- _Instructions to follow_
Wherever the line with "Given: Open the IME handwriting pen tool" sits in the listing below, transcribe from it up to and including the line with "Click the score", exactly, and leave the remaining lines out.

= = = = = = =

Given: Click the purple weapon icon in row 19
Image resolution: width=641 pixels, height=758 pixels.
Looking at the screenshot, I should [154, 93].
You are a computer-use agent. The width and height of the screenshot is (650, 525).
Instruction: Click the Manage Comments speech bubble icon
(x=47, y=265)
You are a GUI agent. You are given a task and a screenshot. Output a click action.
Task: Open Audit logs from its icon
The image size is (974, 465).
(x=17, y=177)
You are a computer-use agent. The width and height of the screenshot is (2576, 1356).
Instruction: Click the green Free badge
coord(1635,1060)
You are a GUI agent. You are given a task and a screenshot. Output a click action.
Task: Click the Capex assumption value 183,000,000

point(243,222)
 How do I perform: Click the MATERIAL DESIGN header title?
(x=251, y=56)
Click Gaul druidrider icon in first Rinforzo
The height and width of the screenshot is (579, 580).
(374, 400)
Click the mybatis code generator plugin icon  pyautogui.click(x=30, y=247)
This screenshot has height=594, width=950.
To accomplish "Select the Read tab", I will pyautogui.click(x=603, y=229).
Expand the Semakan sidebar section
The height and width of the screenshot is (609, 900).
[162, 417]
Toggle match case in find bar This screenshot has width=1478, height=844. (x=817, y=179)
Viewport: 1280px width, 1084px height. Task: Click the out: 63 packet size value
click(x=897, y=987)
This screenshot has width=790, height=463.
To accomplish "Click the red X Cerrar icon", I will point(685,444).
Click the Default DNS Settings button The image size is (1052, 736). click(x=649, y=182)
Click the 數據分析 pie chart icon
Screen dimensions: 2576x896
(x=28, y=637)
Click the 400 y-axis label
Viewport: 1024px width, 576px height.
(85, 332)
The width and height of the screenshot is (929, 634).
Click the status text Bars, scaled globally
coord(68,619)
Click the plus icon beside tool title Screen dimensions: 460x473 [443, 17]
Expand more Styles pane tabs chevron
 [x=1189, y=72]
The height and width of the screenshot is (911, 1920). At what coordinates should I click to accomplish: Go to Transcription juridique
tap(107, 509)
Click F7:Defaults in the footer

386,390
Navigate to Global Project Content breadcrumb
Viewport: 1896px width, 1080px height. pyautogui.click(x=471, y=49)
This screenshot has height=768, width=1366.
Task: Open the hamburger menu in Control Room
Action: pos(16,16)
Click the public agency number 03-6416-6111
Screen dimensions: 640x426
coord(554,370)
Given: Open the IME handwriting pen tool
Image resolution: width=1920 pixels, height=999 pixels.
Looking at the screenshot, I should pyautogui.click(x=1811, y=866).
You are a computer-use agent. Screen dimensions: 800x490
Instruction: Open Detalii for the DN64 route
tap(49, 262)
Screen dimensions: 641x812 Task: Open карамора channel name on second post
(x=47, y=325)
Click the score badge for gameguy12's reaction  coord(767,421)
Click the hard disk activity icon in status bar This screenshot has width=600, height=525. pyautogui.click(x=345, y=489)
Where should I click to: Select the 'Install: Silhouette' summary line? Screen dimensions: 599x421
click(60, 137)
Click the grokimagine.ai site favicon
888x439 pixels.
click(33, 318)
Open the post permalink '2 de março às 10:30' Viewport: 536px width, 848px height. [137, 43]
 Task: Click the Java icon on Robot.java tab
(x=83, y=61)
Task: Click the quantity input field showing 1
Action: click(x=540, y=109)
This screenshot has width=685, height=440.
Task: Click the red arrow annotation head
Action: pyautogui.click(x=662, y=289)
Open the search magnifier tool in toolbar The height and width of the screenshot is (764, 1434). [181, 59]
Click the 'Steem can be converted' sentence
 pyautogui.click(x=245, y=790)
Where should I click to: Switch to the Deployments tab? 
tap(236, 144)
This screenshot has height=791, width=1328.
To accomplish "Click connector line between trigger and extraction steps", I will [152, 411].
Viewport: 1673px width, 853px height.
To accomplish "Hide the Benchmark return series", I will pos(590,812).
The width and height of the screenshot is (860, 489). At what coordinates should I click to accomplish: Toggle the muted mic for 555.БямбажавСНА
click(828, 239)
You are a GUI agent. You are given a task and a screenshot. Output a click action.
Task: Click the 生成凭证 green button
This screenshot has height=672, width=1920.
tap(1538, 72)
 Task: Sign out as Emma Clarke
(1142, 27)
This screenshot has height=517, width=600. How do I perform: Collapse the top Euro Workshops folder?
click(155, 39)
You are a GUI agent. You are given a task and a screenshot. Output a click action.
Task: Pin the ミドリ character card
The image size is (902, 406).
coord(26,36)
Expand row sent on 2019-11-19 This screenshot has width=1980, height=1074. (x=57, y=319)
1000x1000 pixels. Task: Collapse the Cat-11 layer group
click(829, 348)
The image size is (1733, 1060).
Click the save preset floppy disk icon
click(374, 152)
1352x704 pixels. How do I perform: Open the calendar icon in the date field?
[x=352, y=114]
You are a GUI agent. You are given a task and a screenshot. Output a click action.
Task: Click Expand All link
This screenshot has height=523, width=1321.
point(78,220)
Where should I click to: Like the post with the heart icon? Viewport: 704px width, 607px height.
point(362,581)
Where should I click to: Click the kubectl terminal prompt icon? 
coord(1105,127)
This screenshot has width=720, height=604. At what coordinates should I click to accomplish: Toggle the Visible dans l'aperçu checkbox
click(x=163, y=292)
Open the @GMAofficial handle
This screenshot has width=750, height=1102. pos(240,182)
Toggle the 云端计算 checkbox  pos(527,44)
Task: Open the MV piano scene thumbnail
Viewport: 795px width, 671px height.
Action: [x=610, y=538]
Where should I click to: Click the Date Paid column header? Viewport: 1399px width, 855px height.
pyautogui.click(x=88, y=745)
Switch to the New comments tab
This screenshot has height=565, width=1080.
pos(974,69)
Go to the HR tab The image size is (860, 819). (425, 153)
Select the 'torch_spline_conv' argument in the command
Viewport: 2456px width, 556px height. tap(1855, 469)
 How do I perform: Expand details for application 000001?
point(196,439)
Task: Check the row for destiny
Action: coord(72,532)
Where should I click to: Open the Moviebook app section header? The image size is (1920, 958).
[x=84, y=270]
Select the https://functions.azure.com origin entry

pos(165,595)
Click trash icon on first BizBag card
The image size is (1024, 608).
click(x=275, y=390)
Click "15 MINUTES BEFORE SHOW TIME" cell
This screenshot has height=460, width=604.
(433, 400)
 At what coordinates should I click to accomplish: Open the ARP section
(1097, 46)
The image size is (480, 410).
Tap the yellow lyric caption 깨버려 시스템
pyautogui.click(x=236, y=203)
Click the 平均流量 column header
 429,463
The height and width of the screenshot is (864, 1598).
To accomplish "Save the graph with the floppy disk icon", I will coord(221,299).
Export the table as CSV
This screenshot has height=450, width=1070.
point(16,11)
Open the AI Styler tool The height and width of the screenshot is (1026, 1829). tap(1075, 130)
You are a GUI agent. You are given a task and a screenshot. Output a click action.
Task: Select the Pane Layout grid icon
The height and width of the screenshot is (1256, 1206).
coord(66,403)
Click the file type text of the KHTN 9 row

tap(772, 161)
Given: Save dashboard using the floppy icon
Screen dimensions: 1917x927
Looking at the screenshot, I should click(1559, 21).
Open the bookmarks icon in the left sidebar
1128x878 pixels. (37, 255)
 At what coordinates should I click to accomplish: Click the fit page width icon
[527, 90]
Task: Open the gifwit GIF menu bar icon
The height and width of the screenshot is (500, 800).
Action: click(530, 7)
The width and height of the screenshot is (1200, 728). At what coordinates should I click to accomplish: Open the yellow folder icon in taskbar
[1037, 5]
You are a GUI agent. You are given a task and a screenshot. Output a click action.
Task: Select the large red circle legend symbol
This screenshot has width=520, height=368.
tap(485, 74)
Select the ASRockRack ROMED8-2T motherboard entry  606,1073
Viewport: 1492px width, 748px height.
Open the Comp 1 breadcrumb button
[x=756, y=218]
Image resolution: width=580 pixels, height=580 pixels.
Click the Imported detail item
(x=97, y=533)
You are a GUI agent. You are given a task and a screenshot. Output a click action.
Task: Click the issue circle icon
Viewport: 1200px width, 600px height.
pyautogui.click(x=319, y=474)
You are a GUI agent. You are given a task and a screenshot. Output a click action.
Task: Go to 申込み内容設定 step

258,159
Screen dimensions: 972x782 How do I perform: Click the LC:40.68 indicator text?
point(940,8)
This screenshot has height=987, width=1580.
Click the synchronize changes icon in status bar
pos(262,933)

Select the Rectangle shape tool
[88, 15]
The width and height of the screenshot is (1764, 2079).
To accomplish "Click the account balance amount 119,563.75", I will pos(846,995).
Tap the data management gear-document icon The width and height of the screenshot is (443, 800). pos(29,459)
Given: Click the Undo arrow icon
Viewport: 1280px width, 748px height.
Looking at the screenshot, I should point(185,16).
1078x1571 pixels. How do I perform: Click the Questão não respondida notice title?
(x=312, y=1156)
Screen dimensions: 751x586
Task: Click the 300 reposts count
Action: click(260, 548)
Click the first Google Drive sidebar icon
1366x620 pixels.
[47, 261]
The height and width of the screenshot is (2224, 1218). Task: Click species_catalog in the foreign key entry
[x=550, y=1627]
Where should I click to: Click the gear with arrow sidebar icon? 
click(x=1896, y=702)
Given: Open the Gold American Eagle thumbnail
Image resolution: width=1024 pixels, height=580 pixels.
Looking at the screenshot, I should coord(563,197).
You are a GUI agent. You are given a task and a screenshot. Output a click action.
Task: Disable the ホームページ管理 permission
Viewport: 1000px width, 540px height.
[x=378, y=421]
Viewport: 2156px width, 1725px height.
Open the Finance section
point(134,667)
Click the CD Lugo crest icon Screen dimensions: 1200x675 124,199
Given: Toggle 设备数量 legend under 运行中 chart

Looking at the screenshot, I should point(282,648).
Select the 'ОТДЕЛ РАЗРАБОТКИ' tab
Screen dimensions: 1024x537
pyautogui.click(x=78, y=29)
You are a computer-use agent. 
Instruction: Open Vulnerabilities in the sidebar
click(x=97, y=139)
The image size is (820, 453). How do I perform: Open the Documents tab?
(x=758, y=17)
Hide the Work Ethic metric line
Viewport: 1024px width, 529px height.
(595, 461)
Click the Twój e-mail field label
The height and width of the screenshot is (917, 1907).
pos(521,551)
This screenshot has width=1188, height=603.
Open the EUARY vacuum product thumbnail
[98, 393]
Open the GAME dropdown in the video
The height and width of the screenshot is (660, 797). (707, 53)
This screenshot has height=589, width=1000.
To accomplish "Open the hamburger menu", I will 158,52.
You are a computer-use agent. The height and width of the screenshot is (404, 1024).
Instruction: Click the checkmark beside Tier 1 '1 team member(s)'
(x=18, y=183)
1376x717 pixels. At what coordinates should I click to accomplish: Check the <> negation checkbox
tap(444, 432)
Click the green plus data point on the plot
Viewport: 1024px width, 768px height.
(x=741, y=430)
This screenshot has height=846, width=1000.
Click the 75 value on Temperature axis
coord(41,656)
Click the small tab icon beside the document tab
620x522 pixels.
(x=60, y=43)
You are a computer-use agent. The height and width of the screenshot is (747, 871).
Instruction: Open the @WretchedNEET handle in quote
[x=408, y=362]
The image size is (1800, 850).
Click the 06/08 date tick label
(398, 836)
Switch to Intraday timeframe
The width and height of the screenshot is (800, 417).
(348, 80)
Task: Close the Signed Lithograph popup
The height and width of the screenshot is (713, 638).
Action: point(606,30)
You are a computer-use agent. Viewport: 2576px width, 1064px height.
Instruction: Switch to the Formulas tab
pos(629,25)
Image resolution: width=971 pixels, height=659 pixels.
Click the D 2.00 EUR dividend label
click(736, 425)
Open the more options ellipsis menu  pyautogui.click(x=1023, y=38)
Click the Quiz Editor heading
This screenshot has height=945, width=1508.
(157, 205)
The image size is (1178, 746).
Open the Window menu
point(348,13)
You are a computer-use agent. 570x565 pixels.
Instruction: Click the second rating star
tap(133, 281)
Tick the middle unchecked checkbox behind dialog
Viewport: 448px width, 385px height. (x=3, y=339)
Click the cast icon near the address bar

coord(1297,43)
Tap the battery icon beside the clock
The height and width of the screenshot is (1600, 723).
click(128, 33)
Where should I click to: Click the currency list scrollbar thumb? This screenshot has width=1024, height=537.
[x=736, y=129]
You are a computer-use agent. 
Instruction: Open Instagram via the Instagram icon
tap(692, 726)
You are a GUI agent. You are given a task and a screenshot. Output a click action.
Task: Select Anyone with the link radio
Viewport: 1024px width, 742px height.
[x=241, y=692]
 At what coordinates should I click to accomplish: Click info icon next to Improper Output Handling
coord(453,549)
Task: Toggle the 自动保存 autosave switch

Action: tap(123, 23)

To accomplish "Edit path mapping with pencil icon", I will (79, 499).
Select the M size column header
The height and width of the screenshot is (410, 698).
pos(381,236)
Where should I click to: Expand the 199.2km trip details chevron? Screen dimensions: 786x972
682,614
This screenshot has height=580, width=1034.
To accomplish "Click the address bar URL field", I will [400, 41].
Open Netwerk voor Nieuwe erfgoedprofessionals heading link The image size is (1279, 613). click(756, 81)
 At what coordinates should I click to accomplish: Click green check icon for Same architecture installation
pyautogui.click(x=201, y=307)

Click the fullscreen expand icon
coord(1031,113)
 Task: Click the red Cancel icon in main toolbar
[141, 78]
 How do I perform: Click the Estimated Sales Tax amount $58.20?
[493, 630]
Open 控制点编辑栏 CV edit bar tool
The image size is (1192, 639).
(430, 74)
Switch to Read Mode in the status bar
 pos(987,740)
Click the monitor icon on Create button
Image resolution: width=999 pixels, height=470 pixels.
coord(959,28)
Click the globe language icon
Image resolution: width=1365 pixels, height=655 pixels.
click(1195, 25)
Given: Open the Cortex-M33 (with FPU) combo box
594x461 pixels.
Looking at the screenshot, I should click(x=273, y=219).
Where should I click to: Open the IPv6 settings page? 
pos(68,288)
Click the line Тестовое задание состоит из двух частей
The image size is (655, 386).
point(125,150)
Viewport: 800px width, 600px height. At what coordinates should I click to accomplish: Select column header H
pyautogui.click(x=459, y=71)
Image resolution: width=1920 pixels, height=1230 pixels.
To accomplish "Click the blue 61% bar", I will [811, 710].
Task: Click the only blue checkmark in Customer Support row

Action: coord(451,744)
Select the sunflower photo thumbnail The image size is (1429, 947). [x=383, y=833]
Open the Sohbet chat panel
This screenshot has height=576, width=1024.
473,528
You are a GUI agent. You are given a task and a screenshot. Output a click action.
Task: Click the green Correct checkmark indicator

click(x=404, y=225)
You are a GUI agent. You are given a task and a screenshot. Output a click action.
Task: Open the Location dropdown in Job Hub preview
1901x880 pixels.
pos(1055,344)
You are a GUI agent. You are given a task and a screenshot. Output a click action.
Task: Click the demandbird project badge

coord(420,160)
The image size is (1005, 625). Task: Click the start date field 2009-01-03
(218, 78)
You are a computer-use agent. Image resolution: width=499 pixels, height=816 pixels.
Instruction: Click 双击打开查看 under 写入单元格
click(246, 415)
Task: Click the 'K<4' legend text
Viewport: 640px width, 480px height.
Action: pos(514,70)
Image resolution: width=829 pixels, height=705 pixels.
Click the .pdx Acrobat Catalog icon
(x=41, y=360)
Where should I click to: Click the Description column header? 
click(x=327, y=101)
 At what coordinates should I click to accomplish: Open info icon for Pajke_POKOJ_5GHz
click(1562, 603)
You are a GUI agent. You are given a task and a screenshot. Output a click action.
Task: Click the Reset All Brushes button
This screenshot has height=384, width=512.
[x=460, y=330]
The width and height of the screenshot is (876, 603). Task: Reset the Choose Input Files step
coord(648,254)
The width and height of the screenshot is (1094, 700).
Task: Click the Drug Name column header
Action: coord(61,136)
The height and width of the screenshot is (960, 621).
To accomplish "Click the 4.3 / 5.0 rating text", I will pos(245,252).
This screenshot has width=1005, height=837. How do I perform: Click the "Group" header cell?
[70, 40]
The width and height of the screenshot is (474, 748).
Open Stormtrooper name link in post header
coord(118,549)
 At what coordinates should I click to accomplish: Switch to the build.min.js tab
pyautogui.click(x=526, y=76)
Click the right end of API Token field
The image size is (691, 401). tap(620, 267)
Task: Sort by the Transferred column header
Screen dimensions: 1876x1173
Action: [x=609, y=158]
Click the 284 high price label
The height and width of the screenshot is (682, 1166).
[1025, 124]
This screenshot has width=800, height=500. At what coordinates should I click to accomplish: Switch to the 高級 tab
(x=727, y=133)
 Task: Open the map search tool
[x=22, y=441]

= = = = = = =

- _Exercise result_
Given: Open the IME handwriting pen tool
Image resolution: width=1920 pixels, height=999 pixels.
Looking at the screenshot, I should pyautogui.click(x=1811, y=866).
You are a computer-use agent. Screen dimensions: 800x490
Instruction: Open Detalii for the DN64 route
tap(49, 262)
Screen dimensions: 641x812 Task: Open карамора channel name on second post
(x=47, y=325)
Click the score badge for gameguy12's reaction  coord(767,421)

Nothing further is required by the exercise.